Maintenant, quel est l’orateur qui parlera ? Prenez qui vous voudrez. Choisissez. Je n’en exclus qu’un seul, c’est moi. Pourquoi ? Je vais vous le dire.

La droite, par ses violences, m’a contraint plus d’une fois à des représailles à la tribune qui, dans cette occasion, feraient de moi pour elle un orateur irritant. Or, ce qu’il faut aujourd’hui, ce n’est pas l’orateur qui passionne, c’est l’orateur qui concilie. Eh bien ! je le déclare en présence de la loi du 31 mai, je ne répondrais pas de moi.

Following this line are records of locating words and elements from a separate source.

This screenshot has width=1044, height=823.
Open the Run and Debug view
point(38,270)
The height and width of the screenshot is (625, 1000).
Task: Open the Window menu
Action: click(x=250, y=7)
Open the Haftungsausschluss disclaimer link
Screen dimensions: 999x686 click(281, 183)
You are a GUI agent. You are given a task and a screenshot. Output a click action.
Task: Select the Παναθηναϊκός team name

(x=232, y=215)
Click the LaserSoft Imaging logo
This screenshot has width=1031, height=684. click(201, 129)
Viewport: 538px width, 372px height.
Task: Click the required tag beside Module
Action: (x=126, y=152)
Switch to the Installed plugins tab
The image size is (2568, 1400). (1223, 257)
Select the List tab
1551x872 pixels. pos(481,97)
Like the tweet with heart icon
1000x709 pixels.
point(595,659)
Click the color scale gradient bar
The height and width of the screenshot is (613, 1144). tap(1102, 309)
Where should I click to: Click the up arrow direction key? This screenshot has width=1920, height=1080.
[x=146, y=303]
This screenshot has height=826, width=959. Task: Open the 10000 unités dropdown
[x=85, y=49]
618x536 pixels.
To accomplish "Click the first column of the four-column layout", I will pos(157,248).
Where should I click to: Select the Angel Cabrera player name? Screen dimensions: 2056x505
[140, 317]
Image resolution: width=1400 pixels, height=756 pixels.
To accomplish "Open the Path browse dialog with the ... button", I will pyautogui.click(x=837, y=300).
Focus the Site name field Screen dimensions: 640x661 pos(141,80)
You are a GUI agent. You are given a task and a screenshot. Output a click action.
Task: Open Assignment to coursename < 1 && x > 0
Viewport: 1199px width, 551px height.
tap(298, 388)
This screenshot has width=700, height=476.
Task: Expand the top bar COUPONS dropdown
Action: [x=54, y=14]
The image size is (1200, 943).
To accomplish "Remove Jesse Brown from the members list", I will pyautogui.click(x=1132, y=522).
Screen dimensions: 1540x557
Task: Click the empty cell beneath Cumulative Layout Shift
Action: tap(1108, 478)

Oui, en voyant reparaître devant nous cette loi que, pour ma part, j’ai déjà hautement flétrie à la tribune, en voyant, si l’abrogation est refusée, se dresser dans un prochain avenir l’inévitable conflit entre la souveraineté du peuple et l’autorité du parlement, en voyant s’entêter dans leur œuvre les hommes funestes qui ont aveuglément préparé pour 1852 je ne sais quelle rencontre à main armée du pays légal et du suffrage universel, je ne sais quel duel de la loi, forme périssable, contre le droit, principe éternel ! oui ! en présence de la guerre civile possible, en présence du sang prêt à couler… je ne répondrais pas de me contenir, je ne répondrais pas de ne point éclater en cris d’indignation et de douleur ; je ne répondrais pas de ne point fouler aux pieds toute cette politique coupable, qui se résume dans la date sinistre du 31 mai ; je ne répondrais pas de rester calme. Je m’exclus.

La réunion adopte à la presque unanimité la proposition de M. Dupont (de Bussac), appuyée par M. Victor Hugo.

M. Michel (de Bourges) est désigné pour parler au nom de la gauche.